For an eclectic day of sightseeing, begin by driving 90 minutes south to your first stop of the day, the Bosque Del Apache National Wildlife Refuge. Located between two mountain ranges and fed by the Rio Grande, this sanctuary is a temporary home to thousands of sandhill cranes, geese, and other waterfowl that migrate here each winter, as well as a permanent home to ancient petroglyphs, lush groves of cottonwoods and willows, and abundant and varied wildlife.

Continuing south to Truth or Consequences, you will find a town famous for its natural hot springs, with a myriad of spas to choose from for a soak and a massage. It is rumored the great Apache chief and shaman Geronimo dipped himself in these healing waters. You can find out more about him, and the area in general, by visiting the Geronimo Springs Museum. And if space exploration is what you’re after, then you must take time to visit Spaceport America for an experience that is out of this world!
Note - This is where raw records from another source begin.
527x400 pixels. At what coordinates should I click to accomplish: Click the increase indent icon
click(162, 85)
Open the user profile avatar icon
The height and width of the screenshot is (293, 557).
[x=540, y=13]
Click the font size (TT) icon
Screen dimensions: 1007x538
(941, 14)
The last stop of the day is Hatch, New Mexico. Known as the chile capital of the world, this small agricultural community boasts piles of roasted chilis for the asking year round. And make sure to stop at Sparky’s Burgers, BBQ and Espresso for a green chili cheeseburger and a slice of old-time Americana to top off your day.

For a more leisurely (but no less fun!) day, consider a southern stroll through some tiny towns and the Very Large Array. Heading south on I-25 and then west on US-60, you will come to Magdalena, a hamlet filled with rich treasures, to include a Box Car Museum, a 16th-century mission church, art galleries, and a trading post.

Twenty-four miles west you will trade small-town charm for the awe-inspiring Very Large Array, one of the world’s first – and largest – astronomical radio observatories. Here you can wander through the visitor center, explore all the exhibits describing radio astronomy, and view antennas and telescopes through both self and guided walking tours.

After immersing yourself in dish antennas, head west for 40 miles to Pie Town to immerse yourself in a dish or two of pie at either Pie Town Café or Pie-O-Neer Café, or both! Sitting on top of the Continental Divide, this settlement has its roots in the dustbowl era, and continues to survive (and thrive) on pure determination and innovation – as a slice of New Mexican Apple Pie with Green Chili and Pinon Nuts will attest to!

Another must-do southern New Mexico experience is a day excursion to Roswell. Two hundred miles southeast of Albuquerque, this is the site of the 1947 “Roswell UFO Incident” in which an unidentified flying object (purported by the Air Force to be a weather balloon) crashed on a ranch during a thunderstorm, spurring decades of theories regarding aliens and government cover-ups. One result of the incident is the International UFO Museum and Research Center on Main Street, where several hours can be spent learning about the 1947 occurrence and subsequent research into extraterrestrial life. Other Roswell attractions include wineries, art museums, and a picnic at Bottomless Lakes State Park.